***
A mostly entertaining and motivational book, but it's not really clear who she's writing to/for, and as a result is less useful for everyone. On the one hand, she's writing for the "typical" runner, which in her book is a marathoner who regularly runs 4-5 times (for 20+ miles) per week, for most of the year, and has been doing so for at least several years. Which is fine, there are certainly plenty of dedicated runners who fit that bill. The problem is that most of her advice is for novice runners who are insecure about their status and don't know the first thing of managing their training or their gear. She mocks casual or new runners who are proud of their recent 5k achievement, because she does that every day before breakfast, and humble brags about the 2 dozen pairs of running shoes in her closet. Then turns around and admonishes the reader to make sure that their shoes fit properly, as if that wouldn't have been apparent by the 2nd or 3rd pair. Lacking in the discussion is useful detail about how to build up a shoe rotation (e.g. shoes specific to daily use, long runs, recovery, speedwork, races, etc.) other than a couple of flippant comments.

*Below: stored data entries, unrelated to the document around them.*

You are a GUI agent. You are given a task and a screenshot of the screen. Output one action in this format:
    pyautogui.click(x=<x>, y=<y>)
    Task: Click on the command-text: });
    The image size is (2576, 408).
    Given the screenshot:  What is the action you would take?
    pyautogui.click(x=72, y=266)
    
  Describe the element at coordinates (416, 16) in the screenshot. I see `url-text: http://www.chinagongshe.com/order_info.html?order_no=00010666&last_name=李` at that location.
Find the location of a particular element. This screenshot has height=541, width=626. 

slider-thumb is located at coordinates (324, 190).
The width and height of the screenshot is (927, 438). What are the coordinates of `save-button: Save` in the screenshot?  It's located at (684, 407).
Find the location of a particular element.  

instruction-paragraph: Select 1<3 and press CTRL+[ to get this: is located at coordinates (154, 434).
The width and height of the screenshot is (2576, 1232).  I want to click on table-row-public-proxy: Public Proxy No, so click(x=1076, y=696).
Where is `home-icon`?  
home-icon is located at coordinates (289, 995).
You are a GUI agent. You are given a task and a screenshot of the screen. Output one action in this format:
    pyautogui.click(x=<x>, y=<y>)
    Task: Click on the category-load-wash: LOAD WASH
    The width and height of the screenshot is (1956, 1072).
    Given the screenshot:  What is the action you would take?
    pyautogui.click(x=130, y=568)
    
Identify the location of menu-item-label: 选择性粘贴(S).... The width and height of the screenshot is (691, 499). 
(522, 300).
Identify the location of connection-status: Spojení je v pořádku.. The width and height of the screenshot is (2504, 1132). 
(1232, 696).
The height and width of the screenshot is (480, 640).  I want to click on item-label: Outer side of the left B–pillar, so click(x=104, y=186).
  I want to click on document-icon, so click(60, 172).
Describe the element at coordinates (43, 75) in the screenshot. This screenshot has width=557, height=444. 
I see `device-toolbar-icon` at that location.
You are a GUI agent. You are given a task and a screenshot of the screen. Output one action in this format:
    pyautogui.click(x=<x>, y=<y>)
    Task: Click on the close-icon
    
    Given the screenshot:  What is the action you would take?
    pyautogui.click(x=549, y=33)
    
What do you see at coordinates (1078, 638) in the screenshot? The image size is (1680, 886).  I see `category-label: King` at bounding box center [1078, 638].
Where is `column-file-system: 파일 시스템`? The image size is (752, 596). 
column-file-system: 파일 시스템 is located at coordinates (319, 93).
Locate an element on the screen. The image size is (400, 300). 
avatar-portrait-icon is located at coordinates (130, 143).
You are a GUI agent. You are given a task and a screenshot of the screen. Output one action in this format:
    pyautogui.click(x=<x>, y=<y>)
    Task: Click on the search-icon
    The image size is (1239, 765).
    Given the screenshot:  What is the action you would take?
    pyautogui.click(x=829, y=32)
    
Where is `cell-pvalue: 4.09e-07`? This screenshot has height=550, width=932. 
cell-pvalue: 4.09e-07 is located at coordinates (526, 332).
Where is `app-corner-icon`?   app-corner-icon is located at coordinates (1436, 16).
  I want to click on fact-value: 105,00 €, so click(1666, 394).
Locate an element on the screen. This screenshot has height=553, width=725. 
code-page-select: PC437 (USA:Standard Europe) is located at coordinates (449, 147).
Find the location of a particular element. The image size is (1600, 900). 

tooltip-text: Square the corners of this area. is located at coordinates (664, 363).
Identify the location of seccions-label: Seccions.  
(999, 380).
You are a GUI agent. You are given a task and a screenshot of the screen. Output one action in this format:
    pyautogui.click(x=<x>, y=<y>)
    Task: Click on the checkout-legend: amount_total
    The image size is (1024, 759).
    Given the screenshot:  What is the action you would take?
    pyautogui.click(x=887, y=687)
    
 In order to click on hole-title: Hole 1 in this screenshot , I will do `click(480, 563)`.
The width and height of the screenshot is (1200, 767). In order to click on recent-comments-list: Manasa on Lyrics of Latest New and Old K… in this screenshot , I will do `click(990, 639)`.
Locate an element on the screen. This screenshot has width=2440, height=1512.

Some of her advice is also rather dubious. She's "a huge fan of compression for recovery. It simply increases blood flow to the area, which promotes recovery." Except that compression does the exact opposite, it restricts blood flow to the area, which is why it's used to reduce swelling for strains, sprains and similar injuries.
Her nutrition advice is generally ok, with an emphasis to eat lots of "freggies" (fruits & veggies) to ward off "runger" (running induced hunger), but also veers into similarly unfounded territory, such as promoting turmeric and other unproven/debunked supplements.